Finding out how they worked would be kicked like a can further down the road. Eventually Joseph Schildkraut said that he believed that antidepressants worked by affecting serotonin, dopamine and norepinephrine in our brains. And, medical science was off to the race to discover similar compounds that had fewer side effects. And, Prozac was born.
The amusing secret in all of it was that actually no one really knew if these drugs raised serotonin in the brains of humans. Or, if they did, whether or not raising serotonin actually made any difference in how people acted or felt. Without any objective way to measure either serotonin or an understanding of the change in the human brain that was supposed to cause depression, they were making educated guesses. Studies were presented that showed that to some extent people said they felt better when they took the medicine. Unfortunately over time we found that people who took placebo pills (look like the real thing but do not contain medication) did just as well and often better than those who took the real medicine.
Why then at the pinnacle of success is the chemical imbalance theory dying? Well, it is not because researchers have been telling us that the theory cannot be proven. People have continued to believe it and doctors and manufacturers have continued to use the concept to prescribe medicine.
The cause of death is twofold. First, the patents on the major Psychiatric medications are running out. Cymbalta is running out this year. Soon it may be possible to buy it off the four dollar Wal-Mart drug list instead of paying 200 to 400 dollars a month.
Greenberg notes that several major drug companies have closed down their research departments that develop psychiatric drugs. In the absence of a real understanding of how the current drugs work, Greenberg says they really don’t know which direction to go for new psychiatric medicine. Forty years of research have not produced enough solid information to do any better on drug development than the chance discoveries that started psychiatric pharmacology in the first place.

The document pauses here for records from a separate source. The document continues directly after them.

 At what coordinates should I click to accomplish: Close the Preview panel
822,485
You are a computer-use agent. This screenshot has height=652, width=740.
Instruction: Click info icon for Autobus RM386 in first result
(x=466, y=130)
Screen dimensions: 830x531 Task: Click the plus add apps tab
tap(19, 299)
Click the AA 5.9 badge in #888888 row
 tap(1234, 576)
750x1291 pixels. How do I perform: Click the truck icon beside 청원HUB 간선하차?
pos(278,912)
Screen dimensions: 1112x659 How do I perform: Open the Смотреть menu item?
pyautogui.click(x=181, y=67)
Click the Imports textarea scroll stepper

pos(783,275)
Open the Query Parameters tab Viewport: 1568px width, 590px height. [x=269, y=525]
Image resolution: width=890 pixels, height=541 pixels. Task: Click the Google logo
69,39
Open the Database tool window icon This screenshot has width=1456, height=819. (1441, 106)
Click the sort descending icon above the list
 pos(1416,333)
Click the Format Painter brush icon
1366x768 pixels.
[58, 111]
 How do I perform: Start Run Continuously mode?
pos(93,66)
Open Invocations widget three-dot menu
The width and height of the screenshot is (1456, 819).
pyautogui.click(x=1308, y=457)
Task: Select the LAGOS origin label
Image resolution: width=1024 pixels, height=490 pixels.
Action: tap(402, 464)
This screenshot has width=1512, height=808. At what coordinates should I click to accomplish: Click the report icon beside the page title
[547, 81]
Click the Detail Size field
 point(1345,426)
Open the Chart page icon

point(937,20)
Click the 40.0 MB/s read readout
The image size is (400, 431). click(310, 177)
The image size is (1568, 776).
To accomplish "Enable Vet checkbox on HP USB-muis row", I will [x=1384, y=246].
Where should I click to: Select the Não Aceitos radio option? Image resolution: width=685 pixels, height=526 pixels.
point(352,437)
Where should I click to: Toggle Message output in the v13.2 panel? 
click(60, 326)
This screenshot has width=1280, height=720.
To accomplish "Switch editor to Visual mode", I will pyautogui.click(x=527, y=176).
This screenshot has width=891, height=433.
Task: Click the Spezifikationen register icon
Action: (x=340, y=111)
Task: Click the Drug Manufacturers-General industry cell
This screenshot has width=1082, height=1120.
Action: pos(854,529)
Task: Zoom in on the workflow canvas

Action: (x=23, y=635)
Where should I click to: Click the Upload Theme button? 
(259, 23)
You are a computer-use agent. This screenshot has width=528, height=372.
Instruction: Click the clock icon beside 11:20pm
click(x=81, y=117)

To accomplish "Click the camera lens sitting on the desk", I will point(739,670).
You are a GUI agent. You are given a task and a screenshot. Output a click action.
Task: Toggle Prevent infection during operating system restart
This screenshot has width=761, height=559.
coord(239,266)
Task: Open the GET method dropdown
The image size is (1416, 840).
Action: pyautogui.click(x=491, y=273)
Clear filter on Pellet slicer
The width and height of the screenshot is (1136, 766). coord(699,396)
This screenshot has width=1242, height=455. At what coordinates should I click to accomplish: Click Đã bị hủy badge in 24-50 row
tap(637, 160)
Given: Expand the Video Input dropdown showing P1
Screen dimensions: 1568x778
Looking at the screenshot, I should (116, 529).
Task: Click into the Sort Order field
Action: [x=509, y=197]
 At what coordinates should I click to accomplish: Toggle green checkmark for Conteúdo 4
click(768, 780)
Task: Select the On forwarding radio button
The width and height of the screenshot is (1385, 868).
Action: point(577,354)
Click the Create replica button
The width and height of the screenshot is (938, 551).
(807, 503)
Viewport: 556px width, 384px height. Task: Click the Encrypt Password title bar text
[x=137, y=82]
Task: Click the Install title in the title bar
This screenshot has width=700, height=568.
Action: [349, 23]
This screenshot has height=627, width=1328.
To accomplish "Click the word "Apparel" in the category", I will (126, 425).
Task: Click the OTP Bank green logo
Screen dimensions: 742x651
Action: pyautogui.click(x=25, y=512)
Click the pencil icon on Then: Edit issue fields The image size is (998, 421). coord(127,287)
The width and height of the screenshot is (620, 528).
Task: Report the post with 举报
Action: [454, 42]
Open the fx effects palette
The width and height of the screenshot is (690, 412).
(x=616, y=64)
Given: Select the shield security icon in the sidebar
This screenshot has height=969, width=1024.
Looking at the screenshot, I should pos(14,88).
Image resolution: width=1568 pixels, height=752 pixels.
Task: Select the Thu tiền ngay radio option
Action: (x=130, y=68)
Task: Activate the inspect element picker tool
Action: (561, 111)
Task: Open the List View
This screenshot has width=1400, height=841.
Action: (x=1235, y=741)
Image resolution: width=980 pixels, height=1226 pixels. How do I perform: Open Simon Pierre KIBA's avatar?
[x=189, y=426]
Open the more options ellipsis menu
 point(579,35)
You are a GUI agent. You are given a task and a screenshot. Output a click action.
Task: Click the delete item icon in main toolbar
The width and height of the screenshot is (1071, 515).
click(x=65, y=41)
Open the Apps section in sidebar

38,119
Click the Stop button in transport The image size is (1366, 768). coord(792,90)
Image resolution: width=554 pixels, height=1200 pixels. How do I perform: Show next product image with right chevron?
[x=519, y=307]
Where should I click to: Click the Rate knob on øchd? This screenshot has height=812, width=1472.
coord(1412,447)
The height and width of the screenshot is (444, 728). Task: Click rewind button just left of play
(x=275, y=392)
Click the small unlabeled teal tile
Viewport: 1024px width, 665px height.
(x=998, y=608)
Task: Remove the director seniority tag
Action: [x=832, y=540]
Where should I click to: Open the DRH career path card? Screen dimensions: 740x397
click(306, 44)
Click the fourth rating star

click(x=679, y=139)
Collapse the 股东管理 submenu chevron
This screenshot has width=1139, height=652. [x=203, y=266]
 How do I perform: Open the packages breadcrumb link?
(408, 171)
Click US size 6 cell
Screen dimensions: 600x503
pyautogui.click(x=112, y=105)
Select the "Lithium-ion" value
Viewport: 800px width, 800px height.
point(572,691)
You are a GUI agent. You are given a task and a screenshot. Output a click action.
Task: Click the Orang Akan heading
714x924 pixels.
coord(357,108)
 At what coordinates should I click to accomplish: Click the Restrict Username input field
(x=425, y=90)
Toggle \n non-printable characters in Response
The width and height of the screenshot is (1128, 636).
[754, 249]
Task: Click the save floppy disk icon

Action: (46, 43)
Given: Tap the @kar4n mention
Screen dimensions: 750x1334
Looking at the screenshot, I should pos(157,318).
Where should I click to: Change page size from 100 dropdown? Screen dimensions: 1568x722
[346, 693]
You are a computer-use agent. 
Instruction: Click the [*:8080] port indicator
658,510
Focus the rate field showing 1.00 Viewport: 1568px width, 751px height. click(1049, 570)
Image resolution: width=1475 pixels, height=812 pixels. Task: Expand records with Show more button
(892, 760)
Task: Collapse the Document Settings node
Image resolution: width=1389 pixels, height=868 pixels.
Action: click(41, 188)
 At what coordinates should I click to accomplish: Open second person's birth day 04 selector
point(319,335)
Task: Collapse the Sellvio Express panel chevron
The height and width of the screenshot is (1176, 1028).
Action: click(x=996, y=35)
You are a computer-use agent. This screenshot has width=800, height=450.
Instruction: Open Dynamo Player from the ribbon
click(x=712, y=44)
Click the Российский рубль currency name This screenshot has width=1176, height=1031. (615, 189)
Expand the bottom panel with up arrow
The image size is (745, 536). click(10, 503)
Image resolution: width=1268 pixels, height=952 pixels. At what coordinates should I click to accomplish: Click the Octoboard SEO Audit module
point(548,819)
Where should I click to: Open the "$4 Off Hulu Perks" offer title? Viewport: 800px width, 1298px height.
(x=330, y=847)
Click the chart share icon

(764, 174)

With no new drugs in the pipeline and declining revenue from drugs headed off patent, there is no more money to continue “chasing down chemical imbalances that don’t exist.” “Without a new explanatory framework, drug company scientists don’t even know where to begin, so it makes no sense for the industry to stay in the psychiatric-drug business.”[ii]
This may be a watershed time in medicine when an old theory will pass into history along with the humoral imbalances of Hippocrates. Most research today says that simply talking with depressed and anxious patients help them as much as the medicines that we have.
Maybe that is where a better answer will be found. And, that is where Biblical Counseling can offer hope from the scriptures to people who worry and are sad over loss.
[i]“The Psychiatric Drug Crisis, What Happened to Psychiatry’s Magic bullets? Gary Greenberg, 9/3/2013. Electronically retrieved at.